What to do — Each entry below must be repeated word for word.

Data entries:
==*==
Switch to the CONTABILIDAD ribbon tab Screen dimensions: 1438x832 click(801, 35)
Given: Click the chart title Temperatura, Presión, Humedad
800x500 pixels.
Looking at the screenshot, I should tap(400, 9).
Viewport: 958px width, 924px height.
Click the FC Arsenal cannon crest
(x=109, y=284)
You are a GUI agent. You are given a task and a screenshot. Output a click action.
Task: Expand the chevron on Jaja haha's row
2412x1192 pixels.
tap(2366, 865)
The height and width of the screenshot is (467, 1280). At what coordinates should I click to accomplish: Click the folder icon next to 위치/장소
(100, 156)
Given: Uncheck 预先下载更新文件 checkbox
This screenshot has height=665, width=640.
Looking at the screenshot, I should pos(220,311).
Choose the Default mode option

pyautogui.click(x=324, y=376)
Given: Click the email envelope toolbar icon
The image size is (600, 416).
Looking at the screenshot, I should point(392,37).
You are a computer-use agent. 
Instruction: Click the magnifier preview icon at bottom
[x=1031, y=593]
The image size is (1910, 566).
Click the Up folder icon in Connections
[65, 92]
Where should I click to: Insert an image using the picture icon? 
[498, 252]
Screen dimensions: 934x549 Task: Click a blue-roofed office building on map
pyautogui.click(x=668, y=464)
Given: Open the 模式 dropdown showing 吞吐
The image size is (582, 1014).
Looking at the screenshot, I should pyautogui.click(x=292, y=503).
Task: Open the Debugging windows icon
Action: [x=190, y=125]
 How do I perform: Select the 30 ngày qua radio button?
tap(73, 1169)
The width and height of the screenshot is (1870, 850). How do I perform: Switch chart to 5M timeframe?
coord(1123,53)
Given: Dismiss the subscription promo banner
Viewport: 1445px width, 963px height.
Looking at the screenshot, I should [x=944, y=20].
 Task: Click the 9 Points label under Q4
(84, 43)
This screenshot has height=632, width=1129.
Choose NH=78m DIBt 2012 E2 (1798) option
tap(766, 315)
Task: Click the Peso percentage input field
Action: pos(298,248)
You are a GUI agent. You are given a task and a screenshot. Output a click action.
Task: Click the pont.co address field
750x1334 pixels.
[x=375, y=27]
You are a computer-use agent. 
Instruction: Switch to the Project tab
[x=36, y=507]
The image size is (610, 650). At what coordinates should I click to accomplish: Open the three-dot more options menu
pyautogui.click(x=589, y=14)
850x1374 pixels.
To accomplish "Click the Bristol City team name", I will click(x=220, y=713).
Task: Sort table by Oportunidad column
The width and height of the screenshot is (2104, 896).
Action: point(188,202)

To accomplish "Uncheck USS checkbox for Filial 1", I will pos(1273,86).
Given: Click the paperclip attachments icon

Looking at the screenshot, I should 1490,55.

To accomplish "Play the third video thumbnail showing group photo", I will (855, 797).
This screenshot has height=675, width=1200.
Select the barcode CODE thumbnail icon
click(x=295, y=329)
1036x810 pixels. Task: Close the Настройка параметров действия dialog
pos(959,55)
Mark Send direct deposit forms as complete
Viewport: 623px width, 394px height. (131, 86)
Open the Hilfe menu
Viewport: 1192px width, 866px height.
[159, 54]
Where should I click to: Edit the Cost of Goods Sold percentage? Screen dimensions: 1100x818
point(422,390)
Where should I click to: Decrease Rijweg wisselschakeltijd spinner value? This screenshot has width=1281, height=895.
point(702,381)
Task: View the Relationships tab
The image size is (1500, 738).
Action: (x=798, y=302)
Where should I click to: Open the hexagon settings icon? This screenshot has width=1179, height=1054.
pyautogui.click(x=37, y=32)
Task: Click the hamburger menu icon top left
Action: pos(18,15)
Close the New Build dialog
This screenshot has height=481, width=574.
==*==
The completed task —
Switch to the CONTABILIDAD ribbon tab Screen dimensions: 1438x832 click(801, 35)
Given: Click the chart title Temperatura, Presión, Humedad
800x500 pixels.
Looking at the screenshot, I should tap(400, 9).
Viewport: 958px width, 924px height.
Click the FC Arsenal cannon crest
(x=109, y=284)
You are a GUI agent. You are given a task and a screenshot. Output a click action.
Task: Expand the chevron on Jaja haha's row
2412x1192 pixels.
tap(2366, 865)
The height and width of the screenshot is (467, 1280). At what coordinates should I click to accomplish: Click the folder icon next to 위치/장소
(100, 156)
Given: Uncheck 预先下载更新文件 checkbox
This screenshot has height=665, width=640.
Looking at the screenshot, I should pos(220,311).
Choose the Default mode option

pyautogui.click(x=324, y=376)
Given: Click the email envelope toolbar icon
The image size is (600, 416).
Looking at the screenshot, I should point(392,37).
You are a computer-use agent. 
Instruction: Click the magnifier preview icon at bottom
[x=1031, y=593]
The image size is (1910, 566).
Click the Up folder icon in Connections
[65, 92]
Where should I click to: Insert an image using the picture icon? 
[498, 252]
Screen dimensions: 934x549 Task: Click a blue-roofed office building on map
pyautogui.click(x=668, y=464)
Given: Open the 模式 dropdown showing 吞吐
The image size is (582, 1014).
Looking at the screenshot, I should pyautogui.click(x=292, y=503).
Task: Open the Debugging windows icon
Action: [x=190, y=125]
 How do I perform: Select the 30 ngày qua radio button?
tap(73, 1169)
The width and height of the screenshot is (1870, 850). How do I perform: Switch chart to 5M timeframe?
coord(1123,53)
Given: Dismiss the subscription promo banner
Viewport: 1445px width, 963px height.
Looking at the screenshot, I should [x=944, y=20].
 Task: Click the 9 Points label under Q4
(84, 43)
This screenshot has height=632, width=1129.
Choose NH=78m DIBt 2012 E2 (1798) option
tap(766, 315)
Task: Click the Peso percentage input field
Action: pos(298,248)
You are a GUI agent. You are given a task and a screenshot. Output a click action.
Task: Click the pont.co address field
750x1334 pixels.
[x=375, y=27]
You are a computer-use agent. 
Instruction: Switch to the Project tab
[x=36, y=507]
The image size is (610, 650). At what coordinates should I click to accomplish: Open the three-dot more options menu
pyautogui.click(x=589, y=14)
850x1374 pixels.
To accomplish "Click the Bristol City team name", I will click(x=220, y=713).
Task: Sort table by Oportunidad column
The width and height of the screenshot is (2104, 896).
Action: point(188,202)

To accomplish "Uncheck USS checkbox for Filial 1", I will pos(1273,86).
Given: Click the paperclip attachments icon

Looking at the screenshot, I should 1490,55.

To accomplish "Play the third video thumbnail showing group photo", I will (855, 797).
This screenshot has height=675, width=1200.
Select the barcode CODE thumbnail icon
click(x=295, y=329)
1036x810 pixels. Task: Close the Настройка параметров действия dialog
pos(959,55)
Mark Send direct deposit forms as complete
Viewport: 623px width, 394px height. (131, 86)
Open the Hilfe menu
Viewport: 1192px width, 866px height.
[159, 54]
Where should I click to: Edit the Cost of Goods Sold percentage? Screen dimensions: 1100x818
point(422,390)
Where should I click to: Decrease Rijweg wisselschakeltijd spinner value? This screenshot has width=1281, height=895.
point(702,381)
Task: View the Relationships tab
The image size is (1500, 738).
Action: (x=798, y=302)
Where should I click to: Open the hexagon settings icon? This screenshot has width=1179, height=1054.
pyautogui.click(x=37, y=32)
Task: Click the hamburger menu icon top left
Action: pos(18,15)
Close the New Build dialog
This screenshot has height=481, width=574.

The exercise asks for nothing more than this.